%%
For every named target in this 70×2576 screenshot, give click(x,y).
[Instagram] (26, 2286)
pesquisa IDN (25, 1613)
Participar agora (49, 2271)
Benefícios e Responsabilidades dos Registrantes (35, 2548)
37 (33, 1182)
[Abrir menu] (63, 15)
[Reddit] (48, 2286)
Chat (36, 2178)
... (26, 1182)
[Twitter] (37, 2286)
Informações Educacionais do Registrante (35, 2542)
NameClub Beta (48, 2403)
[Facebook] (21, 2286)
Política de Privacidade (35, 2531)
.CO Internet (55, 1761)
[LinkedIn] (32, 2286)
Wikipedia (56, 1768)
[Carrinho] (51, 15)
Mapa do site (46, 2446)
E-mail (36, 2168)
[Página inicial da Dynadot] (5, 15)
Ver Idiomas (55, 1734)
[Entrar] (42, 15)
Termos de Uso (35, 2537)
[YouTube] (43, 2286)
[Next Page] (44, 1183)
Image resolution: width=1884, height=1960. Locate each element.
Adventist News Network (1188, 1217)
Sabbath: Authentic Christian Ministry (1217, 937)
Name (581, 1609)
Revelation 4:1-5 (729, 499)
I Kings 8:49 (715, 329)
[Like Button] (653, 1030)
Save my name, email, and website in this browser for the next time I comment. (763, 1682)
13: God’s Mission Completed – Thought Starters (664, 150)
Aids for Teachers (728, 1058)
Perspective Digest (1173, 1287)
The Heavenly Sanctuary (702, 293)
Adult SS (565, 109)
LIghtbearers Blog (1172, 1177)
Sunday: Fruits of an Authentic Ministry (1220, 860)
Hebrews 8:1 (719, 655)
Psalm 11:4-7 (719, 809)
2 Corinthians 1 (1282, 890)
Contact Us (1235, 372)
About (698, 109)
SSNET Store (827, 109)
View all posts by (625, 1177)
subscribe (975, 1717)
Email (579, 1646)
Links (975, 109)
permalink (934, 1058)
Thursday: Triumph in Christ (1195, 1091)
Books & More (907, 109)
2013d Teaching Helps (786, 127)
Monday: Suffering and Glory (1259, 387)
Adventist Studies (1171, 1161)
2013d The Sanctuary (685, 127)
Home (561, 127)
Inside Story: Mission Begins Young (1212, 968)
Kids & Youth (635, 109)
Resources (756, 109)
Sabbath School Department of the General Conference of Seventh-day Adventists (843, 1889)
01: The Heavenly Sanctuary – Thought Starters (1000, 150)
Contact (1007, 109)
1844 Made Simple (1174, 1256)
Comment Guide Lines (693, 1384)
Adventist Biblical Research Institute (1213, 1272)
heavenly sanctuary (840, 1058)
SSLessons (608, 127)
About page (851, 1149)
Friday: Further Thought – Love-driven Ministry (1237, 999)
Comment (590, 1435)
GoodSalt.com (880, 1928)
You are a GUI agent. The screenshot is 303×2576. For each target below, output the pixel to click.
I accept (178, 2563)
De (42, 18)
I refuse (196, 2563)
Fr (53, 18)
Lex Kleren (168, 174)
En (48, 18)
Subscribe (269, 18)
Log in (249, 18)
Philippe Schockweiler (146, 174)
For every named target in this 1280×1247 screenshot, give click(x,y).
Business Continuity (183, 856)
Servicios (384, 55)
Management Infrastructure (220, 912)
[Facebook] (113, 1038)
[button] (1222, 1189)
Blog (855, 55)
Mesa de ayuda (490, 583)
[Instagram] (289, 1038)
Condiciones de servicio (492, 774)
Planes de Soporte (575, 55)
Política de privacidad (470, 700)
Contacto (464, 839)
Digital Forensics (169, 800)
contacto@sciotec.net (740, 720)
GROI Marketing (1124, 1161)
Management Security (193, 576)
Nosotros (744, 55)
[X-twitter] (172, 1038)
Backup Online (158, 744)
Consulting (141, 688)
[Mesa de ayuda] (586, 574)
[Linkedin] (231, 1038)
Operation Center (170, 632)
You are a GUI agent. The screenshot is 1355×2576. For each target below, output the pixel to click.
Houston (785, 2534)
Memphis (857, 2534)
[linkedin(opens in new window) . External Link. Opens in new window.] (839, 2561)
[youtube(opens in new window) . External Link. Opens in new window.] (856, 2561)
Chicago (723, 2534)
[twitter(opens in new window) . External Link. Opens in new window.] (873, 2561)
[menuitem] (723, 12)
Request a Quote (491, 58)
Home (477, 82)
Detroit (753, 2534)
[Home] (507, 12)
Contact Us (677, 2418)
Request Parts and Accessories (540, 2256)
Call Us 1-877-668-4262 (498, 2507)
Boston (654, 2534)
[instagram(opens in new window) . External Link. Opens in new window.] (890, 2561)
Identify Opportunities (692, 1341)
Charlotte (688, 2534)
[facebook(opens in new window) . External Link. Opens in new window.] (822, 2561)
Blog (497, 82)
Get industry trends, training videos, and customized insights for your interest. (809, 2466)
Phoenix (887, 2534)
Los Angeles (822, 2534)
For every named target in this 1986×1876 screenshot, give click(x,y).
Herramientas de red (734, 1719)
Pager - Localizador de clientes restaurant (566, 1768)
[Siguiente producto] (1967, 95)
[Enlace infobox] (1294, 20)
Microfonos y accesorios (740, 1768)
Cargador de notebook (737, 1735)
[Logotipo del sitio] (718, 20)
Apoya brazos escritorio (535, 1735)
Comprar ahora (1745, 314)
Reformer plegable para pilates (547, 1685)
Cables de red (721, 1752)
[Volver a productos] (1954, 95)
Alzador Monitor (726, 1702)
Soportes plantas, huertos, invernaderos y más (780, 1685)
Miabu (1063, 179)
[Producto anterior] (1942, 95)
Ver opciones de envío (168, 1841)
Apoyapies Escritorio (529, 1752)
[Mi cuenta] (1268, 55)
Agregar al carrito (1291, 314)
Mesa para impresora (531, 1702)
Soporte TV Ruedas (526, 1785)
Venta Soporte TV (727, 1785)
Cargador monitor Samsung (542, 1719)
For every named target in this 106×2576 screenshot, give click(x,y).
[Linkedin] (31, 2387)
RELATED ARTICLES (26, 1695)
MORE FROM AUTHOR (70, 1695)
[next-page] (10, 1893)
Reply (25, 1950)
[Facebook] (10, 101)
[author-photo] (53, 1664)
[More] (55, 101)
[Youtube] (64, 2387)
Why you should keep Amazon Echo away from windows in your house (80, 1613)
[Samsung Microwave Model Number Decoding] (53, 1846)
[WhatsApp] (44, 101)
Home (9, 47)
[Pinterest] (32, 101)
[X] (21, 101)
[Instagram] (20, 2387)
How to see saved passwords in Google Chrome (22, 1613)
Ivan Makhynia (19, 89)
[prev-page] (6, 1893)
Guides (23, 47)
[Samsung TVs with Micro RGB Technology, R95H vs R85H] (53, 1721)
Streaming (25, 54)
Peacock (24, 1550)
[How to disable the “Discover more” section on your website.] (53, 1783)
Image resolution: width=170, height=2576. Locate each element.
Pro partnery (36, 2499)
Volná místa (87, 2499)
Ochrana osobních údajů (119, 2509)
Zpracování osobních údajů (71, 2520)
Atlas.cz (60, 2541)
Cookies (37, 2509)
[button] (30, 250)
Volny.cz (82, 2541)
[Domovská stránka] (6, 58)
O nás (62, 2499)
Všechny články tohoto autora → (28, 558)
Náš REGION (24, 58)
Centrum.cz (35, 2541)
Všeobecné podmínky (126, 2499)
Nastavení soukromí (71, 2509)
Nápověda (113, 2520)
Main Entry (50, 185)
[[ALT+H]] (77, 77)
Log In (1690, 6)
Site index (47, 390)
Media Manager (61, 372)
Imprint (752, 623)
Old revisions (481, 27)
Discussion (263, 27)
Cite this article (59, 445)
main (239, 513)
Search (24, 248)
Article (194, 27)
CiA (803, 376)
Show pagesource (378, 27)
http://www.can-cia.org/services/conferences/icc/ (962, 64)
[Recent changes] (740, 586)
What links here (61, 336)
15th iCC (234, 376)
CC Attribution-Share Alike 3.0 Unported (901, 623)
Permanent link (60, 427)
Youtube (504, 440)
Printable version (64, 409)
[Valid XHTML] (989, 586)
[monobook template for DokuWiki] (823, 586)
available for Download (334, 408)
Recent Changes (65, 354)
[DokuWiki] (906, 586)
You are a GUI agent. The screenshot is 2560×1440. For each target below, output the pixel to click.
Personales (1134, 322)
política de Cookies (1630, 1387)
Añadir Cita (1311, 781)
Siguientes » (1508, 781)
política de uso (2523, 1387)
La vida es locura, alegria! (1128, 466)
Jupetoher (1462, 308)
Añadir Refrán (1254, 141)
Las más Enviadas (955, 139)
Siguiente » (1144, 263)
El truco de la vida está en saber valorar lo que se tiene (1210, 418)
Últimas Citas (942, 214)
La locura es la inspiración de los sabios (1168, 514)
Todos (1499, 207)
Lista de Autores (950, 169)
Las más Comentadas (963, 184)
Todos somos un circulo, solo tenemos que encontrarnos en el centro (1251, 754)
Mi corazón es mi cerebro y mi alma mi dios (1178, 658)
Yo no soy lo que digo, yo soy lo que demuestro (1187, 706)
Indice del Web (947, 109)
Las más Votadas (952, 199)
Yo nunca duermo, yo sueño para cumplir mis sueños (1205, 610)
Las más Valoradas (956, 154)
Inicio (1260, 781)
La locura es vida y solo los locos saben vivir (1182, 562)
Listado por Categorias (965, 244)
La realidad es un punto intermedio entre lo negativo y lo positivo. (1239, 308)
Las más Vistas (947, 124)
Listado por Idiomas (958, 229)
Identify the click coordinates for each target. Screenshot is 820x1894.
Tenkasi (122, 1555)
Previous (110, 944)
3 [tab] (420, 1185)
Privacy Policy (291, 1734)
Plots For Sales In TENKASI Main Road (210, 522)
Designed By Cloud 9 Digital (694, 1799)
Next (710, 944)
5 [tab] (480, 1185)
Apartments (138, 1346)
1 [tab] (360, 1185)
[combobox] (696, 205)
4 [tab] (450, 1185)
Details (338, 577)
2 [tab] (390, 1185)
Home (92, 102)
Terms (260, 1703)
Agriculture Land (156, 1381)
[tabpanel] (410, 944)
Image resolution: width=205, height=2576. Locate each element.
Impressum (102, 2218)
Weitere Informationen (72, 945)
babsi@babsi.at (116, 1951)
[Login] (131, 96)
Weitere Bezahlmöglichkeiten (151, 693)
%%
[Work request]
In how many lines of the data does the string "Mission" appear? Give only the number.

[Solution for this problem]
2